Posted by: Tracey Inman on 8/29/2021 at 9:25 pm


Ecuador Volcanoes: Wittmier & Team Summit Cotopaxi!

Today the weather redeemed itself with perfect conditions on Cotopaxi.  100% of the team reached the summit in calm conditions just after sunrise.  It could not have been a nicer day.  We now can all go home having summited a big mountain and with a story to tell from Cayambe.

A huge shoutout to this team for embracing the team aspect of climbing.  All members supported another member at some point during both of the climbs.  It was impressive to see the group show genuine care towards people who were strangers just days earlier.  On numerous occasions we spent two hours or more at a meal sharing stories, laughing and learning about each other.

Also a shoutout to our Ecuadorian guides who continue to show their professionalism in the mountains, this expedition would not be possible without their local knowledge and high level of skill.
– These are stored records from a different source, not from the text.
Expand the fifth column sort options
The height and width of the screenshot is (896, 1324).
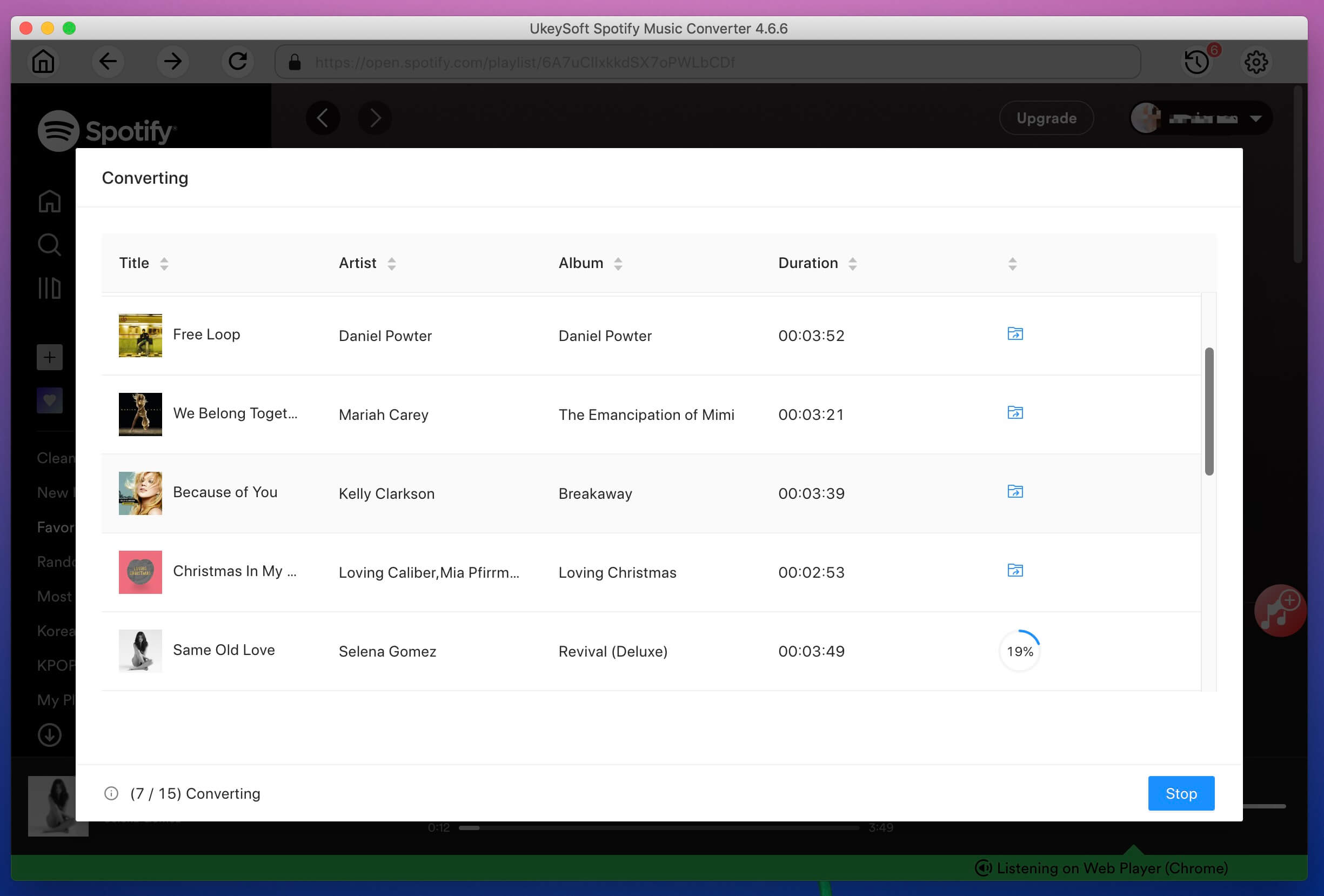click(x=1013, y=263)
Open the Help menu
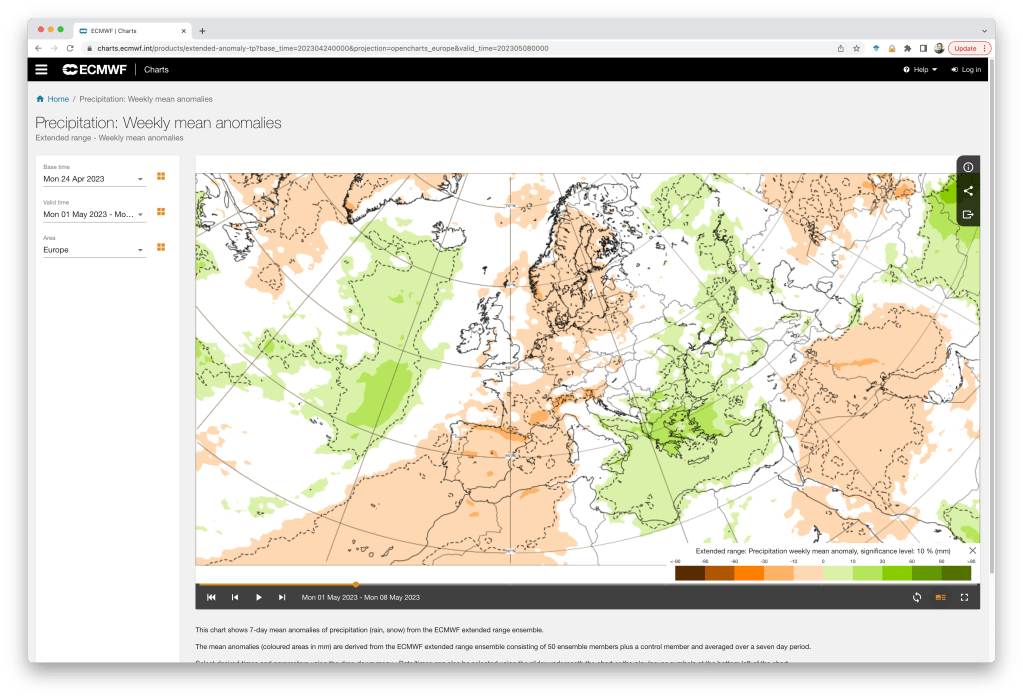The height and width of the screenshot is (699, 1023). (920, 70)
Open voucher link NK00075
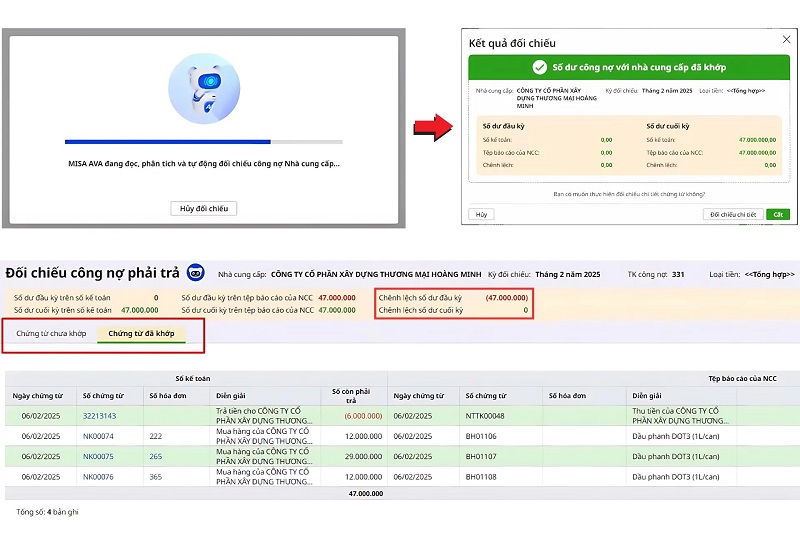 98,456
Finally, thanks to friends and family who have been following along with this trip.  It’s encouraging to know you’re out there supporting us and we always enjoy getting a comment from Farmer Dave!

RMI Guide Dustin Wittmier

Leave a Comment For the Team (2)

Congrats to You Dustin and all the Team!!! I love the pictures from a sunny summit!! Now I know what it looks like without snow and ice fog!! :) I agree it is so cool how complete strangers become best of friends in a day or so when in the mountains!!!
Farmer Dave

Posted by: Dave Kestel on 12/11/2021 at 3:13 am

I am a gringo who lives in Ecuador… I am looking just for a guide for Chimborazo the weekend of Jan 22-23… Any recommendations on a good local?